■ Problem details ■
Would you print the whole listing again, word for word?

Supplied data: Begin

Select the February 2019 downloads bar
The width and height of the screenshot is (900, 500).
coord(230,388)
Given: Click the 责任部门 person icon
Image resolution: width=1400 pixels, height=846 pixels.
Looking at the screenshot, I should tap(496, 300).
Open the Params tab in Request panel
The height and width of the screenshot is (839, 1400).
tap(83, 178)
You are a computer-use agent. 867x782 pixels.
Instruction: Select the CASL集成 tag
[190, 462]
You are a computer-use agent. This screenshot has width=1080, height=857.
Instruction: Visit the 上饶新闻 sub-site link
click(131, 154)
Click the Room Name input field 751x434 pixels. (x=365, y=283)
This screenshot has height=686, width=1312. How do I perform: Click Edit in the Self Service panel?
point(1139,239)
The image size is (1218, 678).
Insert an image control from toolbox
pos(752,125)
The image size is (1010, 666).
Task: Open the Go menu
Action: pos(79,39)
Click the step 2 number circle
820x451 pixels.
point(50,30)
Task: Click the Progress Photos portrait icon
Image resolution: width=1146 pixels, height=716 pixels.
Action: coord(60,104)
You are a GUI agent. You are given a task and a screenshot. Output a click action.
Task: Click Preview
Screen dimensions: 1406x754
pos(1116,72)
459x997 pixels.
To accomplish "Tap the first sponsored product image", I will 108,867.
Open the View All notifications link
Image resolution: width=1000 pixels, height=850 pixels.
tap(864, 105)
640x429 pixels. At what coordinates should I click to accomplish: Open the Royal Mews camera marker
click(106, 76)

Supplied data: End

■ Reply to the task ■
Select the February 2019 downloads bar
The width and height of the screenshot is (900, 500).
coord(230,388)
Given: Click the 责任部门 person icon
Image resolution: width=1400 pixels, height=846 pixels.
Looking at the screenshot, I should tap(496, 300).
Open the Params tab in Request panel
The height and width of the screenshot is (839, 1400).
tap(83, 178)
You are a computer-use agent. 867x782 pixels.
Instruction: Select the CASL集成 tag
[190, 462]
You are a computer-use agent. This screenshot has width=1080, height=857.
Instruction: Visit the 上饶新闻 sub-site link
click(131, 154)
Click the Room Name input field 751x434 pixels. (x=365, y=283)
This screenshot has height=686, width=1312. How do I perform: Click Edit in the Self Service panel?
point(1139,239)
The image size is (1218, 678).
Insert an image control from toolbox
pos(752,125)
The image size is (1010, 666).
Task: Open the Go menu
Action: pos(79,39)
Click the step 2 number circle
820x451 pixels.
point(50,30)
Task: Click the Progress Photos portrait icon
Image resolution: width=1146 pixels, height=716 pixels.
Action: coord(60,104)
You are a GUI agent. You are given a task and a screenshot. Output a click action.
Task: Click Preview
Screen dimensions: 1406x754
pos(1116,72)
459x997 pixels.
To accomplish "Tap the first sponsored product image", I will 108,867.
Open the View All notifications link
Image resolution: width=1000 pixels, height=850 pixels.
tap(864, 105)
640x429 pixels. At what coordinates should I click to accomplish: Open the Royal Mews camera marker
click(106, 76)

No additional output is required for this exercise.